Bridging the Commercialization Gap: Researching and Teaching Deep Tech Innovation
Using machine learning to accelerate the search for commercially valuable science
What does it take to turn cutting-edge scientific discoveries into real-world products? A lot.
Today, I had the opportunity to teach a session in the Business of Science class offered through our Innovation and Entrepreneurship (I&E) initiative and taught by Doug Speight, the CEO of AxNano. We talked about some of the research on the deep tech innovation ecosystem and discussed how data and machine learning might reduce search frictions in the hunt for breakthroughs using Scientifiq.AI (a research platform Roger Masclans-Armengol, Wes Cohen, and I built here at Duke with the support of Duke, The Kauffman Foundation and NCBiotech). Here are my slides.

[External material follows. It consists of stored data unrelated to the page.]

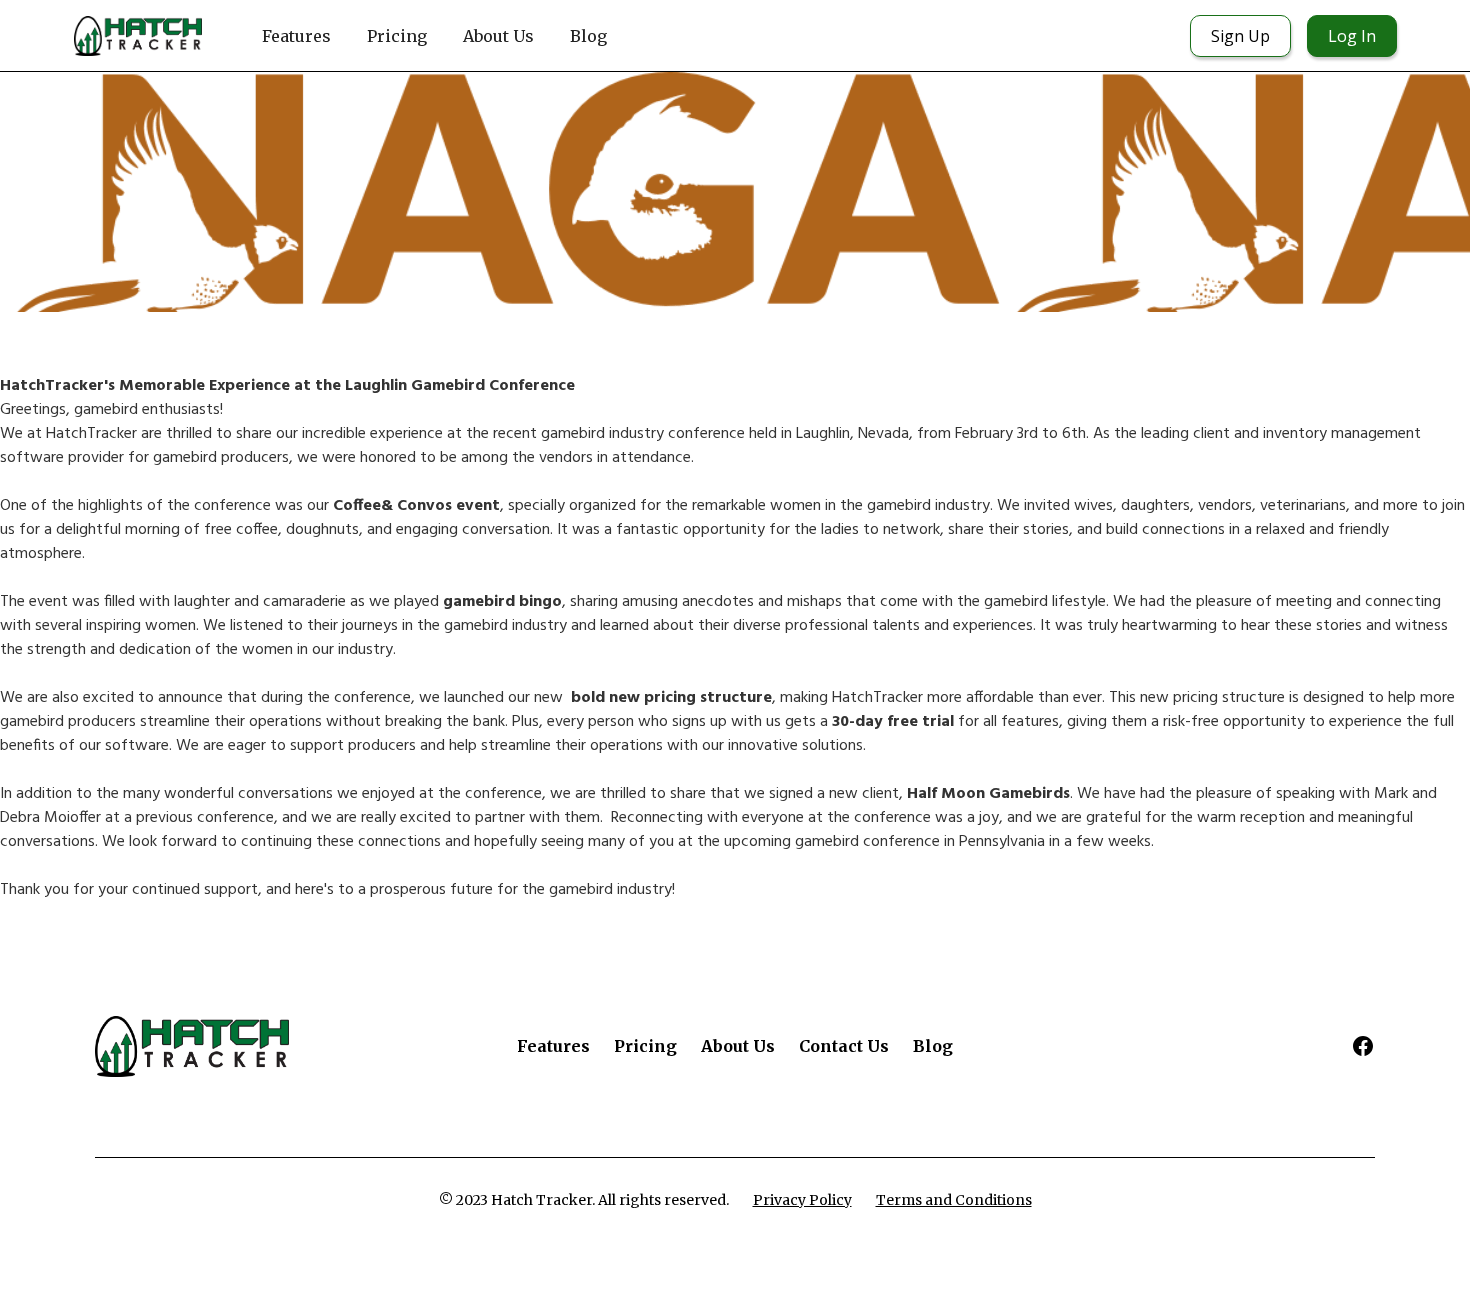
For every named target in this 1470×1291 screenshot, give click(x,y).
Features (296, 36)
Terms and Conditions (954, 1200)
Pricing (397, 36)
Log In (1352, 36)
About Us (498, 36)
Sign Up (1240, 36)
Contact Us (844, 1046)
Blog (588, 36)
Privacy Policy (802, 1200)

Deep Tech Research at Duke Strategy
Much of the research we discussed in class comes from work done by my colleagues here at Duke Strategy. Our Strategy Area faculty and PhD students (past and present) are some of the world’s leading experts on Deep Tech, technologies rooted in scientific and engineering breakthroughs.
For example, our faculty explores various aspects of the innovation ecosystem: Corporate Science (Sharon Belenzon), the Market for Technology (Ashish Arora), the Drivers of Firm Innovation (Wesley Cohen), America’s history of Corporate and Military Innovation (Daniel Gross), and Pharmaceutical Innovation in Orphan Diseases (David Ridley). The research also extends to policy and economic impact, such as work on the CHIPS Act and industrial policy (Ronnie Chatterji, formerly Chief Economist at Commerce and now at OpenAI).
More recent faculty additions further expand these themes: how firms find high-match, high-skilled workers and drive innovation (Ines Black), the impact of product sales skew on follow-on innovation (Yoko Shibuya), entrepreneurship in developing countries (Christopher Eaglin), and how firms collaborate to exchange knowledge and secrets (Evgenii Fadeev).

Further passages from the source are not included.